Protecting this legacy has been the responsibility of all who serve this country.  But behind that action, the action that’s been taken here in Washington, there’s also the story of ordinary Americans who devoted their lives to protecting the land that they loved.

That’s what Horace Kephart and George Masa did.  This is a wonderful story.  Two men, they met in the Great Smoky Mountains of North Carolina -- each had moved there to start a new life.  Horrified that their beloved wilderness was being clear-cut at a rate of 60 acres a day, Horace and George worked with other members of the community to get the land set aside.  The only catch was that they had to raise $10 million to foot the bill.

But far from being discouraged, they helped rally one of the poorest areas in the country to the cause.  A local high school donated the proceeds from a junior class play.  Preachers held “Smokey Mountain Sunday” services and encouraged their congregations to donate.  Local businesses chipped in.  And students from every grade in the city of Asheville -– which was still segregated at the time –- made a contribution.

So stories like these remind us what citizenship is all about.  And by the way, last year Michelle and I, we were able to walk some of the trails near Asheville and benefit from the foresight of people that had come before us.  Our daughters, our sons were able to enjoy what not only Teddy Roosevelt did but what ordinary folks did all across the country.  It embodies that uniquely American idea that each of us has an equal share in the land around us, and an equal responsibility to protect it.


Maya Ganesan said...

Wow! How exciting this must be for your family--and how proud you all must be of him.

p.s. Hope that bronchitis clears up soon!

patti.mallett_pp said...

Thanks for sharing this, Beth. What a wonderful legacy you have been given, and you have done so much to pass it on.

Anna Lefler said...

Oh, I love this. I'm so proud for your family.
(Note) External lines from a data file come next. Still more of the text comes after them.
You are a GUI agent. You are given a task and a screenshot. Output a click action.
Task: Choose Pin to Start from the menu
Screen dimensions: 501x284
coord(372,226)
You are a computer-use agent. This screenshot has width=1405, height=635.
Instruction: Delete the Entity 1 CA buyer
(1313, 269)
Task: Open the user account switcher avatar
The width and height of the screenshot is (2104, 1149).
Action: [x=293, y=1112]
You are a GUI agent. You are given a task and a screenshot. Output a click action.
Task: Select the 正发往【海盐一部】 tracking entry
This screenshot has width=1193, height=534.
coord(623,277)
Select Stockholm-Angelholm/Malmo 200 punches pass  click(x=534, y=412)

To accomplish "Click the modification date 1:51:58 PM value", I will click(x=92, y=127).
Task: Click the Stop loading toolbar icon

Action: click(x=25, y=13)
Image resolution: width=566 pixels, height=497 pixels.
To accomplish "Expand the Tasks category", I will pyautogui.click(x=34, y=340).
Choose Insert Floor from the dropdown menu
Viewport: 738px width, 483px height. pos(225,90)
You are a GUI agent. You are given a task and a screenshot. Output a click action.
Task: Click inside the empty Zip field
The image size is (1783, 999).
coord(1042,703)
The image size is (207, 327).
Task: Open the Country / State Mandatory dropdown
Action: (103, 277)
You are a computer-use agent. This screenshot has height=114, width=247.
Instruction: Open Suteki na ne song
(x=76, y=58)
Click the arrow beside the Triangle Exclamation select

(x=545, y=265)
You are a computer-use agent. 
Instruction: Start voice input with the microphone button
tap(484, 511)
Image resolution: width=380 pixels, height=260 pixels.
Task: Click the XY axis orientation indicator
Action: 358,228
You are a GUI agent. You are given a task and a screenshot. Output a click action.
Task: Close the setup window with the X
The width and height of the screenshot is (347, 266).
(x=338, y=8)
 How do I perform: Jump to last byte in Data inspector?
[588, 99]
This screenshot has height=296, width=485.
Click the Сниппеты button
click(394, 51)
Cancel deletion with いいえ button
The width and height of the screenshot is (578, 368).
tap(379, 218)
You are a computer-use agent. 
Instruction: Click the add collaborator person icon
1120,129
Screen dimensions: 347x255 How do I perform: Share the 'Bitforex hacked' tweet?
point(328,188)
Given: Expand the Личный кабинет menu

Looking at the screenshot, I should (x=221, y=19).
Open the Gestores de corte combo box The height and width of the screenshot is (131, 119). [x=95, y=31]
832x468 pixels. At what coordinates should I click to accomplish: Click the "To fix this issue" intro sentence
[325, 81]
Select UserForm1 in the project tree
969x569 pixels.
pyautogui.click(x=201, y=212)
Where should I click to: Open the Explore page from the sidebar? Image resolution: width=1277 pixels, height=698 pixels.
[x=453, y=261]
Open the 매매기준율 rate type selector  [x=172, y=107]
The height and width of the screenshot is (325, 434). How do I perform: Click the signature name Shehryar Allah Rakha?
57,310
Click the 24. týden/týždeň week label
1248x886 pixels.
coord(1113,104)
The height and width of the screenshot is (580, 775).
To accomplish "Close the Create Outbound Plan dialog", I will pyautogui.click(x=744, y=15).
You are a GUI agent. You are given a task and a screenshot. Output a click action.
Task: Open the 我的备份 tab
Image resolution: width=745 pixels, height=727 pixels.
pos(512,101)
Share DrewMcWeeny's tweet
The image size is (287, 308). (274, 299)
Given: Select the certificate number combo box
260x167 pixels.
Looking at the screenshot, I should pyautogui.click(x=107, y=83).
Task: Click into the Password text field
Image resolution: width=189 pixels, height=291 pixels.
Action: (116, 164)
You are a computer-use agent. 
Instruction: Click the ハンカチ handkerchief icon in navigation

That part of the country is very special to my family, too.

What a lovely honor this is!

:-) A.

Beth F said...

And you should be proud. As I've told you before, Mr. BFR is a great admirer of Horace Kephart.

Dottie Jo said...

Beth - I've just recently discovered Horace Kephart while researching my family tree. My great-great-grandmother was Susanna Amanda Kephart - she was Horace's aunt, and the sister of your great-great-grandfather Isaiah Lafayette Kephart. Guess that makes us cousins!
Horace was an amazing man, and I look forward to researching him, and to reading about him on your blog!